EXERCISE INSTRUCTIONS —
Copy out the records below with "kebab" in place of every "three-dot", keeping everything else identical.

Entries on locating words and elements —
■ ■ ■ ■

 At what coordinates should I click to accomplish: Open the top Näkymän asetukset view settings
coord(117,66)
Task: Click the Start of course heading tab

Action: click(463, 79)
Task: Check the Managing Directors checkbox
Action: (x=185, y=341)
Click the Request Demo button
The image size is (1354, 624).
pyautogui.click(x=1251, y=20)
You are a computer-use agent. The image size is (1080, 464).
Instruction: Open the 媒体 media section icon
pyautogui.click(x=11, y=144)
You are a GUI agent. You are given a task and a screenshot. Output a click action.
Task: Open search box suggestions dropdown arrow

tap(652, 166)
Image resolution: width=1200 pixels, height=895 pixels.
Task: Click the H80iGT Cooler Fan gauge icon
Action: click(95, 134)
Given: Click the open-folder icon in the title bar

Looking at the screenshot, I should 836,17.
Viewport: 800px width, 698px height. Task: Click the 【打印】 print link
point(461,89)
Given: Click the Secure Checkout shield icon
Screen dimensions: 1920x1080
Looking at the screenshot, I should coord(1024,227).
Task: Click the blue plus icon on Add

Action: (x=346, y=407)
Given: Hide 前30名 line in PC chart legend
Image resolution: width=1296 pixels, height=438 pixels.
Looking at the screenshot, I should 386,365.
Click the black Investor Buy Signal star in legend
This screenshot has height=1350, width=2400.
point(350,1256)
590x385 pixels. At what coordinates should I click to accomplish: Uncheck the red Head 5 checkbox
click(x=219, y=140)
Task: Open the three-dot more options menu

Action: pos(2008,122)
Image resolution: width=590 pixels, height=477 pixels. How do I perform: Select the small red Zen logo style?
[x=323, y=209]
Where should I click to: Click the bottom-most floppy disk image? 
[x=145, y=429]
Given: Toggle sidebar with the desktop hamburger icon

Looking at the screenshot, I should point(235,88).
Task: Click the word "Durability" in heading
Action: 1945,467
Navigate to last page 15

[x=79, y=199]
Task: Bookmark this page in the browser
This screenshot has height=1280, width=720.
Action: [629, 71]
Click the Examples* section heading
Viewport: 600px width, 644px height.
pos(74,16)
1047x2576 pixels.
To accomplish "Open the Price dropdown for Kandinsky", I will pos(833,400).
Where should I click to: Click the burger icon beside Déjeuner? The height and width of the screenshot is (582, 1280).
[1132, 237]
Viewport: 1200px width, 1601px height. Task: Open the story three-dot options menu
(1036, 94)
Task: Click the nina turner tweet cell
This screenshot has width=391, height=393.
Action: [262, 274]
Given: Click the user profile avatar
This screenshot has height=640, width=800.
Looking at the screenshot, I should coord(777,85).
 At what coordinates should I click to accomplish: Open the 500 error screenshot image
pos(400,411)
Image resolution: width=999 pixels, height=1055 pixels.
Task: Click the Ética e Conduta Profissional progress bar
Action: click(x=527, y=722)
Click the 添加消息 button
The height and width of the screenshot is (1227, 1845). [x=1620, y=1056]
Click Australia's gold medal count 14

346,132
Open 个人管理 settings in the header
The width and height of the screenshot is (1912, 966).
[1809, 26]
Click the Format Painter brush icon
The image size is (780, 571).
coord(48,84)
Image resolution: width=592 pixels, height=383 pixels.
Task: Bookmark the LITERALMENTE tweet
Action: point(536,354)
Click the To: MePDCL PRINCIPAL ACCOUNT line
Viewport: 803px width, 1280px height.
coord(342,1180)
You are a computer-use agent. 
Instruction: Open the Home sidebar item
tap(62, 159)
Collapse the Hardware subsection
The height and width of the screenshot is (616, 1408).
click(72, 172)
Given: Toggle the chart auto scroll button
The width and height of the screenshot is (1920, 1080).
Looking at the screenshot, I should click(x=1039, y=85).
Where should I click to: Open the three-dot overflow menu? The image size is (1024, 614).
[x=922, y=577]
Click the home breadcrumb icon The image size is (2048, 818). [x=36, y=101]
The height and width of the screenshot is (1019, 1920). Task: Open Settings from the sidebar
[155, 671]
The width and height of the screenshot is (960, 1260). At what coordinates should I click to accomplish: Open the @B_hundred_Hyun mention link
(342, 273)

■ ■ ■ ■

REPLY TO THE EXERCISE —
 At what coordinates should I click to accomplish: Open the top Näkymän asetukset view settings
coord(117,66)
Task: Click the Start of course heading tab

Action: click(463, 79)
Task: Check the Managing Directors checkbox
Action: (x=185, y=341)
Click the Request Demo button
The image size is (1354, 624).
pyautogui.click(x=1251, y=20)
You are a computer-use agent. The image size is (1080, 464).
Instruction: Open the 媒体 media section icon
pyautogui.click(x=11, y=144)
You are a GUI agent. You are given a task and a screenshot. Output a click action.
Task: Open search box suggestions dropdown arrow

tap(652, 166)
Image resolution: width=1200 pixels, height=895 pixels.
Task: Click the H80iGT Cooler Fan gauge icon
Action: click(95, 134)
Given: Click the open-folder icon in the title bar

Looking at the screenshot, I should 836,17.
Viewport: 800px width, 698px height. Task: Click the 【打印】 print link
point(461,89)
Given: Click the Secure Checkout shield icon
Screen dimensions: 1920x1080
Looking at the screenshot, I should coord(1024,227).
Task: Click the blue plus icon on Add

Action: (x=346, y=407)
Given: Hide 前30名 line in PC chart legend
Image resolution: width=1296 pixels, height=438 pixels.
Looking at the screenshot, I should 386,365.
Click the black Investor Buy Signal star in legend
This screenshot has height=1350, width=2400.
point(350,1256)
590x385 pixels. At what coordinates should I click to accomplish: Uncheck the red Head 5 checkbox
click(x=219, y=140)
Task: Open the kebab more options menu

Action: pos(2008,122)
Image resolution: width=590 pixels, height=477 pixels. How do I perform: Select the small red Zen logo style?
[x=323, y=209]
Where should I click to: Click the bottom-most floppy disk image? 
[x=145, y=429]
Given: Toggle sidebar with the desktop hamburger icon

Looking at the screenshot, I should point(235,88).
Task: Click the word "Durability" in heading
Action: 1945,467
Navigate to last page 15

[x=79, y=199]
Task: Bookmark this page in the browser
This screenshot has height=1280, width=720.
Action: [629, 71]
Click the Examples* section heading
Viewport: 600px width, 644px height.
pos(74,16)
1047x2576 pixels.
To accomplish "Open the Price dropdown for Kandinsky", I will pos(833,400).
Where should I click to: Click the burger icon beside Déjeuner? The height and width of the screenshot is (582, 1280).
[1132, 237]
Viewport: 1200px width, 1601px height. Task: Open the story kebab options menu
(1036, 94)
Task: Click the nina turner tweet cell
This screenshot has width=391, height=393.
Action: [262, 274]
Given: Click the user profile avatar
This screenshot has height=640, width=800.
Looking at the screenshot, I should coord(777,85).
 At what coordinates should I click to accomplish: Open the 500 error screenshot image
pos(400,411)
Image resolution: width=999 pixels, height=1055 pixels.
Task: Click the Ética e Conduta Profissional progress bar
Action: click(x=527, y=722)
Click the 添加消息 button
The height and width of the screenshot is (1227, 1845). [x=1620, y=1056]
Click Australia's gold medal count 14

346,132
Open 个人管理 settings in the header
The width and height of the screenshot is (1912, 966).
[1809, 26]
Click the Format Painter brush icon
The image size is (780, 571).
coord(48,84)
Image resolution: width=592 pixels, height=383 pixels.
Task: Bookmark the LITERALMENTE tweet
Action: point(536,354)
Click the To: MePDCL PRINCIPAL ACCOUNT line
Viewport: 803px width, 1280px height.
coord(342,1180)
You are a computer-use agent. 
Instruction: Open the Home sidebar item
tap(62, 159)
Collapse the Hardware subsection
The height and width of the screenshot is (616, 1408).
click(72, 172)
Given: Toggle the chart auto scroll button
The width and height of the screenshot is (1920, 1080).
Looking at the screenshot, I should click(x=1039, y=85).
Where should I click to: Open the kebab overflow menu? The image size is (1024, 614).
[x=922, y=577]
Click the home breadcrumb icon The image size is (2048, 818). [x=36, y=101]
The height and width of the screenshot is (1019, 1920). Task: Open Settings from the sidebar
[155, 671]
The width and height of the screenshot is (960, 1260). At what coordinates should I click to accomplish: Open the @B_hundred_Hyun mention link
(342, 273)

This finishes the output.